«La nostra legislazione tributaria è piena di ossimori, se un imprenditore onesto decidesse di assoldare un esercito di commercialisti per pagare fino all’ultimo centesimo di imposte non ci riuscirebbe perché comunque qualche violazione verrebbe trovata, le norme si contraddicono». Sono parole di Carlo Nordio, Ministro della Giustizia del governo Meloni. È il proiettile in aria che spaventa i polli del fattore Stato. Che a spararlo sia il titolare di un dicastero la dice lunga sull’allarmismo dei più realisti del re e anche su certo giornalismo. Non è il primo dei colpi. La riforma di Nordio scalda gli animi di Repubblica, Il Manifesto e altre compagini del pensiero perbene, che questuano in un modo o nell’altro un po’ di consenso facile puntato sui temi forti e più fraintesi dalla società italiana, proprio come quello dell’evasione fiscale. Che Nordio provi “rancore”, come ha sostenuto Repubblica, verso i pm è un’arma a doppio taglio: Repubblica prova rancore verso gli evasori? E poi. Repubblica prova rancore verso Nordio? Per loro il ministro punta a un tipo di «giustizia “conciliativa”»: «Significa che lo Stato si mette d’accordo con chi non ha pagato le tasse». Non vedere il problema è un conto, ignorarlo è un altro. Perorare una causa sopra la totale indifferenza è persino peggio. Nordio non solo ha ragione, ma ha ragione in modo banale.

++++++++++

COMPITI DA SVOLGERE
a – Nel brano su Nordio, quale carica ricopre Carlo Nordio nel governo Meloni?
b – Scrivi il seguito del brano su Nordio, partendo dopo la sua ultima frase.

VOCI FORNITE
++++++++++

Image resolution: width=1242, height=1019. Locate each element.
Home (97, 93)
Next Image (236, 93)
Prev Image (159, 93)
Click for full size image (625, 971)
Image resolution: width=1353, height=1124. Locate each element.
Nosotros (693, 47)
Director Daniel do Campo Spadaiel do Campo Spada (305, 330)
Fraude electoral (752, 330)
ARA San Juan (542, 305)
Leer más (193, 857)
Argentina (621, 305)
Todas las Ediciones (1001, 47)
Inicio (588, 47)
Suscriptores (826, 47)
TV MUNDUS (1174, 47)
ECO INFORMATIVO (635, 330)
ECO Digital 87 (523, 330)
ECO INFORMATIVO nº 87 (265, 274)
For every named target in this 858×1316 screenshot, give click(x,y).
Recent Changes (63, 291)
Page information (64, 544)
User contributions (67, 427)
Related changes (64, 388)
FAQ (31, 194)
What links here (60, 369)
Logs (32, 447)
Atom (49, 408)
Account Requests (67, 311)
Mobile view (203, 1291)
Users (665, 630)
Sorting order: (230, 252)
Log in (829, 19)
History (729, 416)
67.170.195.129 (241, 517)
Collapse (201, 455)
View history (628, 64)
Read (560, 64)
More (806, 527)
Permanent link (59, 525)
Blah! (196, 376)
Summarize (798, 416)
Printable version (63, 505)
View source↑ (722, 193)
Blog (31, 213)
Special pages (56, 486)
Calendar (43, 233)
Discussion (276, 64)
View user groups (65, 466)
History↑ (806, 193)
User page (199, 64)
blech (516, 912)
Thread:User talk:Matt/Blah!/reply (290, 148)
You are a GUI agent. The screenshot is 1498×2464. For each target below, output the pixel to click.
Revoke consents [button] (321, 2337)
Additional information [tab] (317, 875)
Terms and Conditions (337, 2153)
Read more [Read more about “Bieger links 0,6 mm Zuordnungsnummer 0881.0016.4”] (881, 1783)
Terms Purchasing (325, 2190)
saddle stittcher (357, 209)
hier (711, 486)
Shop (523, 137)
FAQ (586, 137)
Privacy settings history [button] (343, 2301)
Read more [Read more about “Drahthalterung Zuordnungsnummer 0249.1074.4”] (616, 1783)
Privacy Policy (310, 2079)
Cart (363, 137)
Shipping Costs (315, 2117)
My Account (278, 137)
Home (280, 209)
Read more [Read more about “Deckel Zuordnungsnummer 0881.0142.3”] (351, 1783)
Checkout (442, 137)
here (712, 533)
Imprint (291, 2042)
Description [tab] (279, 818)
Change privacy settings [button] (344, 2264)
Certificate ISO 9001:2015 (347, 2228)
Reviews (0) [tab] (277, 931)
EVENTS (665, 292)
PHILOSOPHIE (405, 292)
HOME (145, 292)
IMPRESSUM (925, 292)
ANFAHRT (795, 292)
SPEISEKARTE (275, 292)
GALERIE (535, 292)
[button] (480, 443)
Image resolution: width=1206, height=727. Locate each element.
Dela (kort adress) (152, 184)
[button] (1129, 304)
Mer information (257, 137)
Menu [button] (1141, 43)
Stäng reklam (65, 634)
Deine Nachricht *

++++++++++

RISPOSTE NUMERATE
a – È il Ministro della Giustizia.

b –
Che i cavilli, gli intrecci e le norme nascoste rendano impossibile evitare qualsiasi problema in sede giudiziaria a un qualunque imprenditore onesto è la conclusione logica di quanto detto da Nordio nello stesso intervento: «Più la Repubblica è corrotta, più sforna leggi e più leggi sforna più si corrompe, perché rende più complicate le procedure». Le leggi, invece che oliare un sistema, rischiano di azzopparlo. Una società civile si dovrebbe reggere sul più basso numero di regole possibile. Al contrario, ci siamo abituati all’idea che la giustizia dall’alto funzioni come la matematica e che la legge scritta sia una formula in più per poter far funzionare le cose. Ma immaginate la famosa equazione di Einstein “E = mc2”. Scrivetela su un foglio e iniziate a scrivere altri numeri e altri segni a caso intorno. Ora le cose sono più chiare? Ovviamente no. Il sistema delle leggi scritte, soprattutto in Italia, funziona un po’ così. Dei bambini che giocano con il pennarello sul foglio della norma giuridica. Per capirlo si potrebbe tornare a quanto scritto nel 1972 da Bruno Leoni nel suo La libertà e la legge (LiberiLibri 1994). L’uomo onesto non può che uscire sconfitto dalla trappola per topi della legislazione: «Ove prevalgono le maggioranze e le autorità, come nella legislazione, gli individui devono, a ragione o a torto, arrendersi».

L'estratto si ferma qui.